Aufsichtsbehörden halten Verarbeitung bei möglichen Covid-19-Infektionen teilweise für zulässig
Darüber hinaus können nach Ansicht der Datenschutzaufsichtsbehörden folgende Maßnahmen der Datenverarbeitung als datenschutzrechtlich zulässig betrachtet werden:
- Erhebung und Verarbeitung personenbezogener Daten (einschließlich Gesundheitsdaten) von Beschäftigten durch den Arbeitgeber oder Dienstherren, um eine Ausbreitung des Virus unter den Beschäftigten bestmöglich zu verhindern oder einzudämmen. Hierzu zählen insbesondere Informationen zu den Fällen,
- in denen eine Infektion festgestellt wurde oder Kontakt mit einer nachweislich infizierten Person bestanden hat oder
- in denen im relevanten Zeitraum ein Aufenthalt in einem vom Robert-Koch-Institut (RKI) als Risikogebiet eingestuften Gebiet stattgefunden hat.
- Erhebung und Verarbeitung personenbezogener Daten (einschließlich Gesundheitsdaten) von Gästen und Besuchern, insbesondere um festzustellen, ob diese
- selbst infiziert sind oder in Kontakt mit einer nachweislich infizierten Person standen oder
- sich im relevanten Zeitraum in einem vom RKI als Risikogebiet eingestuften Gebiet aufge-halten haben.
- Die Offenlegung personenbezogener Daten von nachweislich infizierten oder unter Infektionsverdacht stehenden Personen zur Information von Kontaktpersonen ist demgegenüber nur rechtmäßig, wenn die Kenntnis der Identität für die Vorsorgemaßnahmen der Kontaktpersonen ausnahmsweise erforderlich ist.
Meldepflicht einer Covid-19-Infektion gegenüber dem Arbeitgeber?

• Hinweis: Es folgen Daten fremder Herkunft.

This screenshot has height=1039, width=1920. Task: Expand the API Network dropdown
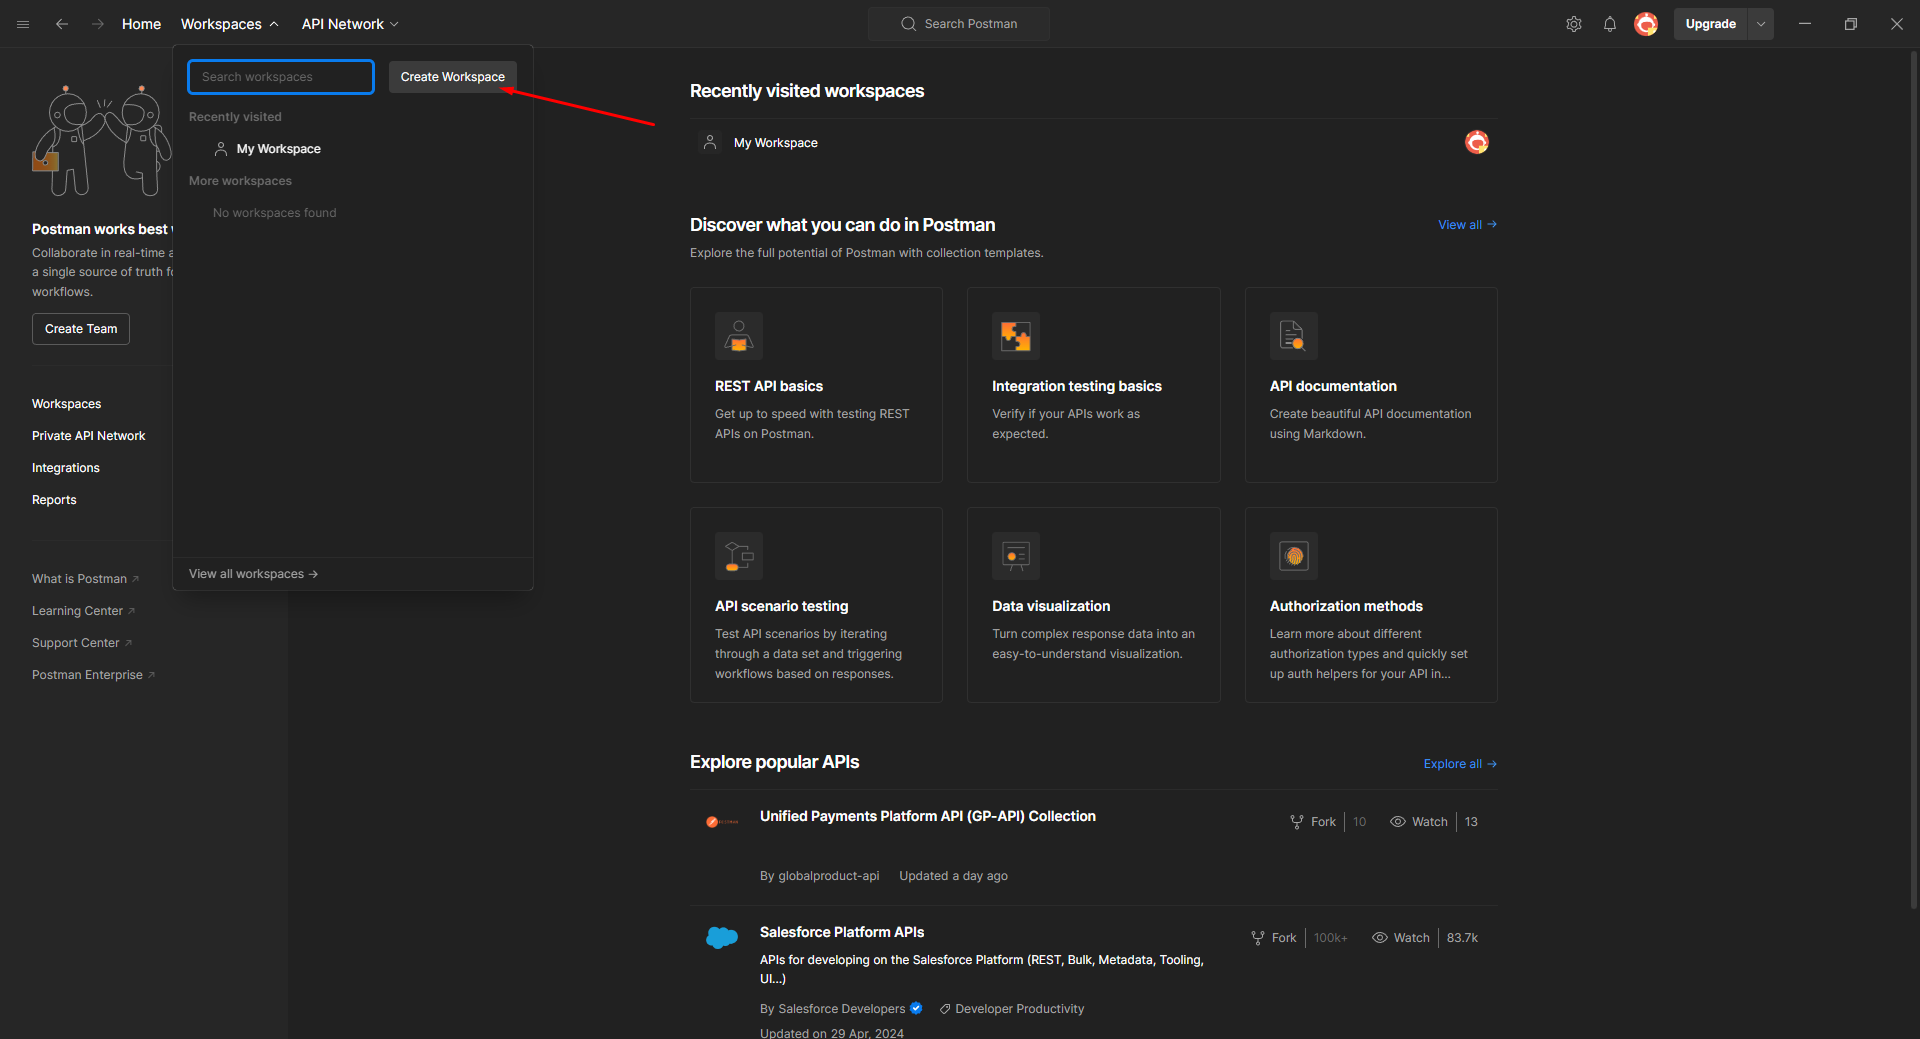350,24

Dabei ist allerdings zu beachten, dass eine Pflicht des Arbeitnehmers zur Offenlegung von Krankheiten gegenüber dem Arbeitgeber grundsätzlich nicht besteht. Da es sich jedoch bei einer Covid-19-Infektion um eine sehr gefährliche und zudem gegenüber den Gesundheitsämtern meldepflichtige Krankheit handelt, wird überwiegend vertreten, dass aus der Treuepflicht gegenüber dem Arbeitgeber auch eine Pflicht zur Auskunft über eine Erkrankung und den Aufenthalt in einem Risikogebiet durch den Arbeitnehmer resultiert. Ohnehin werden die Gesundheitsämter bei entsprechenden Infektionen Kontakt mit dem Arbeitgeber aufnehmen, um angemessene Gesundheitsschutzmaßnahmen am Arbeitsplatz anzustoßen.
Fazit & Handlungsempfehlungen
Die Verarbeitung von personenbezogenen Daten im Zusammenhang mit einer Covid-19-Infektion ist in Einzelfällen zulässig. Jedoch ist die Offenlegung von Infektionen gegenüber anderen Mitarbeitern nach wie vor heikel und sollte nur im Rahmen der aktuellen Empfehlungen der Datenschutzaufsichtsbehörde erfolgen. In jedem Fall stellen öffentliche Listen für Infektionen, die von sämtlichen Mitarbeitern eingesehen werden können, einen erheblichen Eingriff in das Persönlichkeitsrecht des infizierten Mitarbeiters dar und dürften einerseits einen bußgeldwürdigen Datenschutzverstoß darstellen und andererseits Schadensersatz- bzw. Schmerzensgeldansprüche nach sich ziehen.